▼▼▼

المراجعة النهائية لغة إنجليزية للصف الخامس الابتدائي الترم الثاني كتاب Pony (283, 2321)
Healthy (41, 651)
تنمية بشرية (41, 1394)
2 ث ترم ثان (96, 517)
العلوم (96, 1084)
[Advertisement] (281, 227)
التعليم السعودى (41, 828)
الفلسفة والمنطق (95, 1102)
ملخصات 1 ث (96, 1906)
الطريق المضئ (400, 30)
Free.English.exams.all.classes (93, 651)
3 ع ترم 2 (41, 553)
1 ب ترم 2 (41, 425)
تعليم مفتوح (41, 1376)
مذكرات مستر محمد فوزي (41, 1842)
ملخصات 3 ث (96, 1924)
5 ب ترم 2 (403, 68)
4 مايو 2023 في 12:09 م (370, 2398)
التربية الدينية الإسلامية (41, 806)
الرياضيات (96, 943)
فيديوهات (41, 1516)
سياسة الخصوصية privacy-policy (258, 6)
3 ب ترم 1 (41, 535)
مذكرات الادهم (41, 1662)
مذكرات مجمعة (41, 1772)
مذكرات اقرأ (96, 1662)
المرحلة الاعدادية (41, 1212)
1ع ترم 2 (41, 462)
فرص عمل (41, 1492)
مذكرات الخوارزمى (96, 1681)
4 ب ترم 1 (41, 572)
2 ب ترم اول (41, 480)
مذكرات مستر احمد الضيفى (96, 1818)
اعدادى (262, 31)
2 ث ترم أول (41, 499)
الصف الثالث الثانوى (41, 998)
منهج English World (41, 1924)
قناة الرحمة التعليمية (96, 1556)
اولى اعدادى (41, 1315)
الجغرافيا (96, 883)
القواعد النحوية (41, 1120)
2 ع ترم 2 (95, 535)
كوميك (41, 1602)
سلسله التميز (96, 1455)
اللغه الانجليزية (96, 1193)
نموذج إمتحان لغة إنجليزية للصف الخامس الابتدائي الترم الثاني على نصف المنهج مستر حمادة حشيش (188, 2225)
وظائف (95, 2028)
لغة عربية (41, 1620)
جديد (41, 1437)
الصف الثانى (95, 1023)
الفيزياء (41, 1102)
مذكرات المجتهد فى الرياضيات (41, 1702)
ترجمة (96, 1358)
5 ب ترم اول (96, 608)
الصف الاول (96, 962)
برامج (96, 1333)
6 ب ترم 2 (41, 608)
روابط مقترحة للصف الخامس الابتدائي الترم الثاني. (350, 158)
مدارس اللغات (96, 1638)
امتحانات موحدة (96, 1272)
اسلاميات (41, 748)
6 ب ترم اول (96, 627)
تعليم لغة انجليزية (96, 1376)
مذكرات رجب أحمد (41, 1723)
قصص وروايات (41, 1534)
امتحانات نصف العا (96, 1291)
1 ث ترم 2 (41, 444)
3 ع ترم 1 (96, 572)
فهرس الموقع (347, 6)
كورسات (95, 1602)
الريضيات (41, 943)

▲▲▲

▶ [TASK STATEMENT] Format the records above as a numbered list, leaving out any blank lines.

▶ [EXPECTED OUTPUT]
1. المراجعة النهائية لغة إنجليزية للصف الخامس الابتدائي الترم الثاني كتاب Pony (283, 2321)
2. Healthy (41, 651)
3. تنمية بشرية (41, 1394)
4. 2 ث ترم ثان (96, 517)
5. العلوم (96, 1084)
6. [Advertisement] (281, 227)
7. التعليم السعودى (41, 828)
8. الفلسفة والمنطق (95, 1102)
9. ملخصات 1 ث (96, 1906)
10. الطريق المضئ (400, 30)
11. Free.English.exams.all.classes (93, 651)
12. 3 ع ترم 2 (41, 553)
13. 1 ب ترم 2 (41, 425)
14. تعليم مفتوح (41, 1376)
15. مذكرات مستر محمد فوزي (41, 1842)
16. ملخصات 3 ث (96, 1924)
17. 5 ب ترم 2 (403, 68)
18. 4 مايو 2023 في 12:09 م (370, 2398)
19. التربية الدينية الإسلامية (41, 806)
20. الرياضيات (96, 943)
21. فيديوهات (41, 1516)
22. سياسة الخصوصية privacy-policy (258, 6)
23. 3 ب ترم 1 (41, 535)
24. مذكرات الادهم (41, 1662)
25. مذكرات مجمعة (41, 1772)
26. مذكرات اقرأ (96, 1662)
27. المرحلة الاعدادية (41, 1212)
28. 1ع ترم 2 (41, 462)
29. فرص عمل (41, 1492)
30. مذكرات الخوارزمى (96, 1681)
31. 4 ب ترم 1 (41, 572)
32. 2 ب ترم اول (41, 480)
33. مذكرات مستر احمد الضيفى (96, 1818)
34. اعدادى (262, 31)
35. 2 ث ترم أول (41, 499)
36. الصف الثالث الثانوى (41, 998)
37. منهج English World (41, 1924)
38. قناة الرحمة التعليمية (96, 1556)
39. اولى اعدادى (41, 1315)
40. الجغرافيا (96, 883)
41. القواعد النحوية (41, 1120)
42. 2 ع ترم 2 (95, 535)
43. كوميك (41, 1602)
44. سلسله التميز (96, 1455)
45. اللغه الانجليزية (96, 1193)
46. نموذج إمتحان لغة إنجليزية للصف الخامس الابتدائي الترم الثاني على نصف المنهج مستر حمادة حشيش (188, 2225)
47. وظائف (95, 2028)
48. لغة عربية (41, 1620)
49. جديد (41, 1437)
50. الصف الثانى (95, 1023)
51. الفيزياء (41, 1102)
52. مذكرات المجتهد فى الرياضيات (41, 1702)
53. ترجمة (96, 1358)
54. 5 ب ترم اول (96, 608)
55. الصف الاول (96, 962)
56. برامج (96, 1333)
57. 6 ب ترم 2 (41, 608)
58. روابط مقترحة للصف الخامس الابتدائي الترم الثاني. (350, 158)
59. مدارس اللغات (96, 1638)
60. امتحانات موحدة (96, 1272)
61. اسلاميات (41, 748)
62. 6 ب ترم اول (96, 627)
63. تعليم لغة انجليزية (96, 1376)
64. مذكرات رجب أحمد (41, 1723)
65. قصص وروايات (41, 1534)
66. امتحانات نصف العا (96, 1291)
67. 1 ث ترم 2 (41, 444)
68. 3 ع ترم 1 (96, 572)
69. فهرس الموقع (347, 6)
70. كورسات (95, 1602)
71. الريضيات (41, 943)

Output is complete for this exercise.